Bills And Morning Runs – Connecting The Dots

By | March 14, 2015

Originally published as a column in the AM News on March 13, 2015. 

It is 11am and I am out for a run. I get to see far over the grasslands yet my eyes do not make it that far. A river of yellow air sitting on top of the downtown like a lazy impudent snake divides my running grounds from the distant grasslands. It is almost mid-March and there are already rumours of fire bans throughout the Thompson-Okanagan.

These days, bill C-51 is being discussed in Parliament. The two instances of life seem unconnected and yet the connection is as straightforward as it is eerie. Should this bill pass, we will see Canada equipped with a fresh organization capable of grabbing potential terrorists by the throat and stopping them mid-action.

Kind of a police force but with a different name and on steroids, since it will give 17 government agencies (14 of which are not subject to dedicated independent review) that oversee national security access to all information pertaining citizens like me and you. In other words, pray for mercy if you’re it, because this is one mean game of tag.

Privacy Commissioner Daniel Therrien (who was blocked from the committee witness list) points to this and more, adding his name to the the 100 plus academics’ who are urging the government to reconsider the terms of this anti-terrorism legislation that is presented as a tool against those who threaten our national security, but has the power to analyze our every bit of data, personal and otherwise.

Which, we are told, is a good thing, because it ensures our safety. If you get past the part where you have to define who the ‘us’ is and who will be cast as the ‘bad guys’.

Could the people who stand for their right to speak and act in the interest of democracy and other civil liberties that we proudly display to the world be labelled as terrorists? That’s one of the fears some of the MPs and independent observers have.

It is sunny and the sky is painted in clouds. It is beautiful, yet the yellow air feels heavy in the distance. I will be heading home soon to work on some articles about the continuous use of bisphenol A and flame retardants despite of their now clearly demonstrated albeit ‘invisible’ to the unaware consumer due to their hidden nature (literally) but also due to the reassurance people get and count on from their government.

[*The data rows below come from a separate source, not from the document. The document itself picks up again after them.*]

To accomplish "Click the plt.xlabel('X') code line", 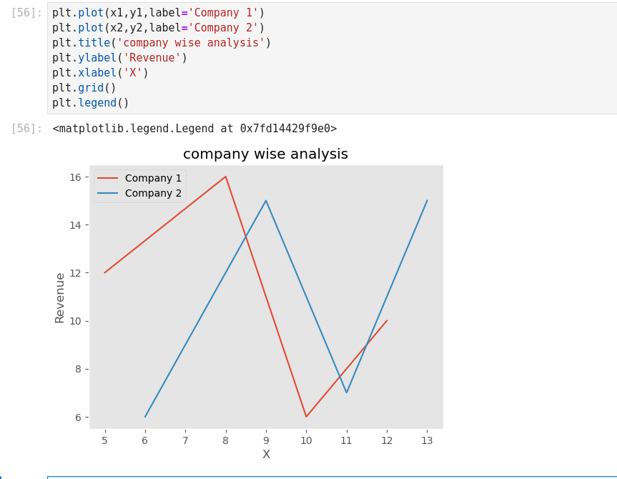I will coord(100,73).
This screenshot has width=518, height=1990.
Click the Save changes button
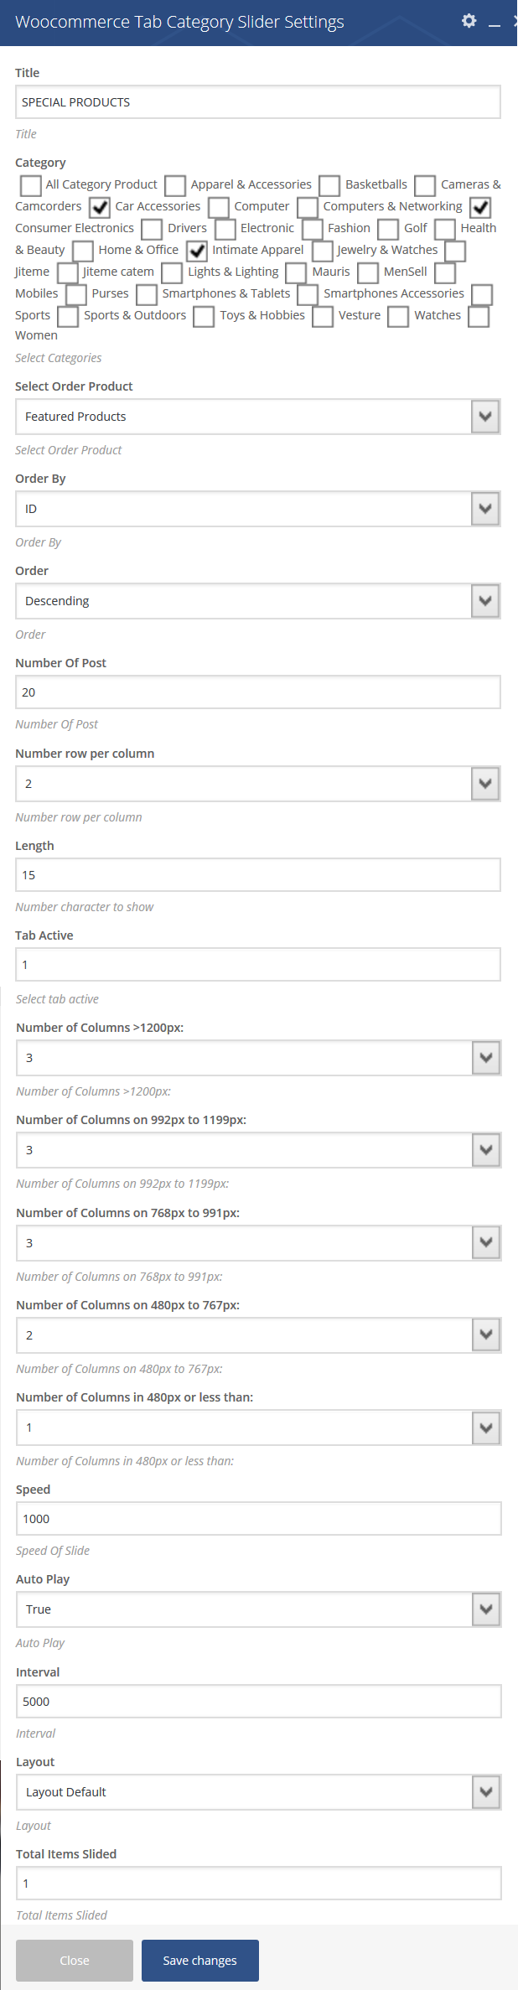coord(200,1961)
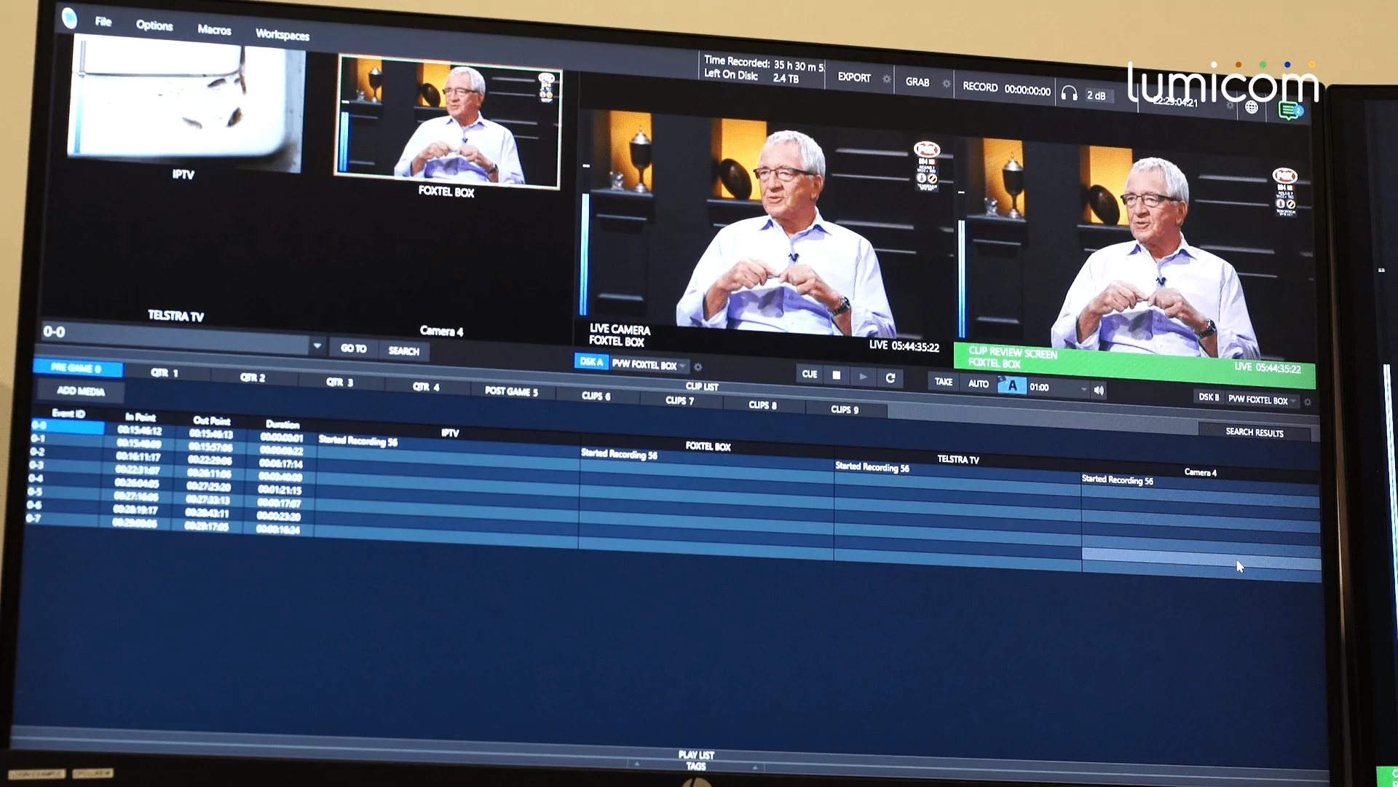Open the DSK A settings gear
Viewport: 1398px width, 787px height.
(698, 367)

Then I will be tackling the dilemma of trains versus pipelines. Just last weekend another train transporting crude oil derailed in northern Ontario, and that is just two weeks after another train derailment causing an oil spill in a close-by area. A bitumen spill in Alberta in the Peace River country makes one stop before saying … ‘so pipelines are safer.’ They are not. Nor are trains. Everything that we do involves risks and consequences.

The dilemma train vs. pipeline has been on the lips of many a citizens lately. Those who keep their minds open and are able to see that our world is undergoing some pains we may not be ready to deal with (on a local scale, imagine a long summer of wild fires and dwindling water supplies because other areas need water just as badly for their own fires) ask another question: if there are alternatives, why don’t we use them?

I have been researching the tar sands (and have so much to learn still) and when the news came that environmental groups are under surveillance and more, I had the uncomfortable feeling of reading flagged material. It made me think of the many stories I heard in my birth country about the government surveying people who believe in values that have no dollar sign attached to them

Will writing about this get me in trouble now or later? Will our collective children learn to whisper rather than talk because someone may be listening? Will we turn on each other to keep safe from powers we cannot see but who will be behind corners we turn every day? Am I overreacting? How 1984ish of me.

Democracy is a gift that a country offers to its citizens. It ensures freedom and rights. And freedom is a mighty big word that stands for a concept we need to keep around us like we need air to breathe.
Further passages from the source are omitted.